(Data supplied)

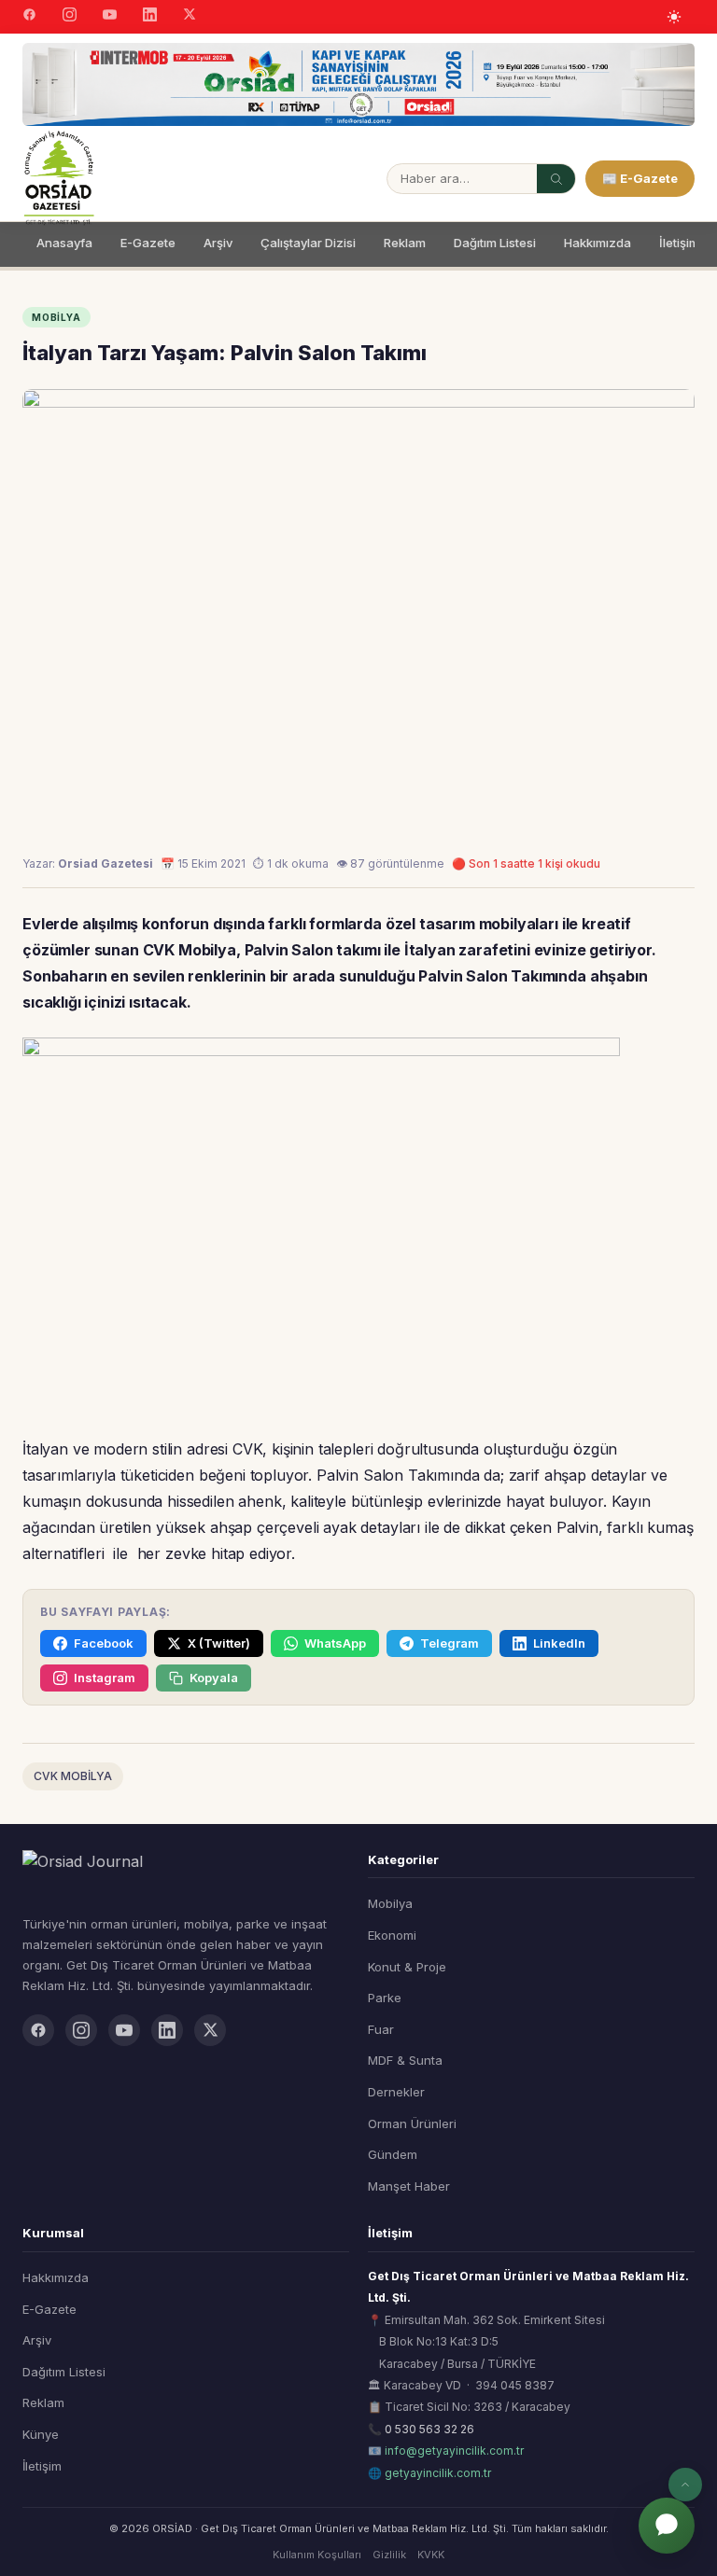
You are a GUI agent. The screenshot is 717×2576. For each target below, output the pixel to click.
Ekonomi (392, 1935)
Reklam (405, 242)
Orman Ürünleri (412, 2123)
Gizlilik (389, 2554)
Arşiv (218, 242)
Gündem (392, 2154)
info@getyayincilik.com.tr (454, 2451)
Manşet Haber (409, 2186)
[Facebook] (29, 16)
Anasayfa (64, 242)
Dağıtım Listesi (495, 242)
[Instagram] (70, 16)
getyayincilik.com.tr (438, 2473)
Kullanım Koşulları (317, 2554)
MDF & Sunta (405, 2060)
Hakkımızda (597, 242)
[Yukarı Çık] (685, 2484)
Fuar (381, 2029)
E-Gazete (148, 242)
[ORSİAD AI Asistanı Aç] (667, 2526)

(End Data supplied)

What to produce:
Give back the lines of the listing from the one with "Ekonomi (392, 1935)" through the end, both included, exactly as written and with nothing added.

Response box:
Ekonomi (392, 1935)
Reklam (405, 242)
Orman Ürünleri (412, 2123)
Gizlilik (389, 2554)
Arşiv (218, 242)
Gündem (392, 2154)
info@getyayincilik.com.tr (454, 2451)
Manşet Haber (409, 2186)
[Facebook] (29, 16)
Anasayfa (64, 242)
Dağıtım Listesi (495, 242)
[Instagram] (70, 16)
getyayincilik.com.tr (438, 2473)
Kullanım Koşulları (317, 2554)
MDF & Sunta (405, 2060)
Hakkımızda (597, 242)
[Yukarı Çık] (685, 2484)
Fuar (381, 2029)
E-Gazete (148, 242)
[ORSİAD AI Asistanı Aç] (667, 2526)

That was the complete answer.